Ulusal sorunun varlığı ya da yokluğu egemen sistemin siyasal niteliğini etkileyen ama belirleyen bir sorun değildir. Demokrasisi gelişmiş ülkeler de ulusal sorunların varlığı o ülkenin siyasal rejiminin niteliğini değiştirmez. Ancak o ülkenin toplumsal gelişimini ve sınıf mücadelelerinin seyrini etkiler ve belirler. Aynı şekilde ülkenin siyasal rejimi bu sorun karşısında meselenin sistem içi demokrasi bağlamlı sıkışmışlığına karşı alınacak tavrı belirleyebilir. Örneğin burjuva demokrasisinin var olduğu bir rejimde ezilen ulusun dil, kültür ve sınırları belirlenmiş bir “kendi kendini yönetme” talepleri kolaylıkla benimsenebilirdir. Yani demokratik hak bağlamlı talepler burjuva demokrasilerinde daha kolay karşılanabilirdir. Zira bu onun rejimiyle uyumsuz değil tam tersine rejimin kendini yeniden üretme olanaklarıyla uyumludur. Ancak bu durum ulusal sorunun çözüme kavuşmasını içeren bir muhtevaya sahip değildir. Burjuva demokratik rejimlerde de onun burjuva diktatörlüğünün bir biçimi olduğu gerçeği yani baskıcı ve katliamcı yüzü, bu sorunun esaslı çözümü gündeme geldiğinde hemen açığa çıkar. Özgürce Ayrılma Hakkı yani egemen ulusun ayrıcalıkları ya da egemen burjuvazinin pazardaki egemenliğinden vazgeçmesi kesinlikle kabul edilmez. İngiltere’de İrlanda sorununun varlığı ya da İspanya’da çok uluslu yapının varlığı ve yarattığı çelişki o ülkelerin burjuva demokrasisini uygulamasının önünde engel değildir. Tam tersine kendi burjuva demokrasisinin güvencesi karşılığında ezilen ulusa bir dizi hak vermekten hiç çekinmez. Ancak bu sorun o ülkenin toplumsal gelişimini, sınıf mücadelesinin seyrini, ülkenin güvenlik anlayışını ve siyasal kültürünü belirlemektedir. Ezilen ulusun, kendi demokrasisi sınırlarında ayrılıp Özgürce Devlet Kurma Hakkı ise kesin ve katı çizgilerle ret edilir. Bu anlamda bu sorunu bir demokrasi sorunu gibi algılatmak, böyle tanımlamak onun egemenliğini sürdürmesinin bir biçimi haline gelir.

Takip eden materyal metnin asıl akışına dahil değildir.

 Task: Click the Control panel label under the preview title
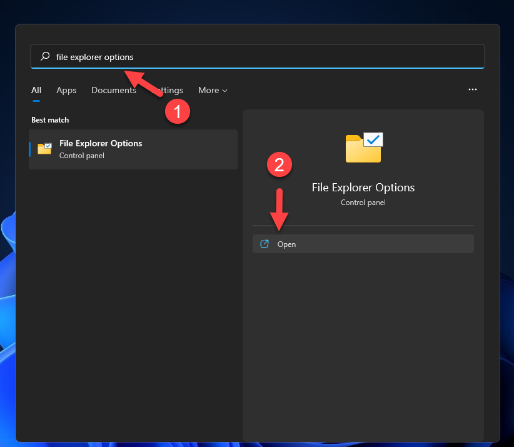click(x=363, y=202)
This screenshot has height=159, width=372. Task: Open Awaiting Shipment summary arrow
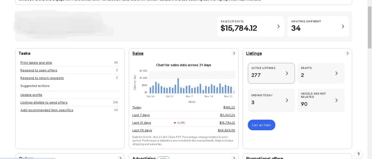[x=343, y=27]
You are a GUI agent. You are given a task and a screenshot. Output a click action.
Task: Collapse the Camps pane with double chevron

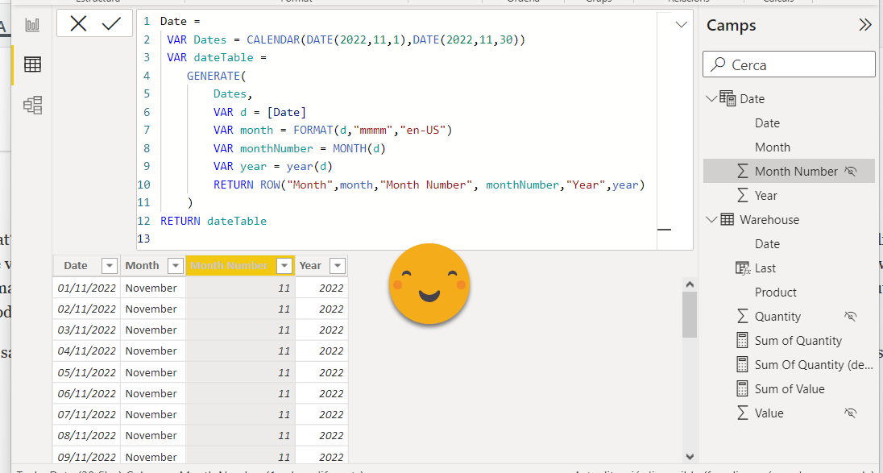click(x=865, y=25)
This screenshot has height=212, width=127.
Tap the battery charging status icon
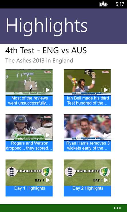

Aynı şekilde faşist ya da monarşik ya da her hangi bir otokratik sistemin ulusal sorun karşısında ki konumlanışı o sistemin toplumsal yapısı, tarihsel süreci, devlet geleneği ve içinden geçtiği politik sürecin karakteriyle belirlenir. Bu sorun karşısında sistem içinde ezilen ulusun belli haklarını kabul etmesi, bu noktada ezilen ulusun lehinde tavizler vermesi o sistemin niteliğini esasta değiştirmez. Yani pek ala faşist niteliğini ya da baskıcı diktatöryal karakterini koruyarak ezilen ulusun mücadelesi karşısında tavizler, esnemeler ve belli “demokratik haklar” tanınabilir.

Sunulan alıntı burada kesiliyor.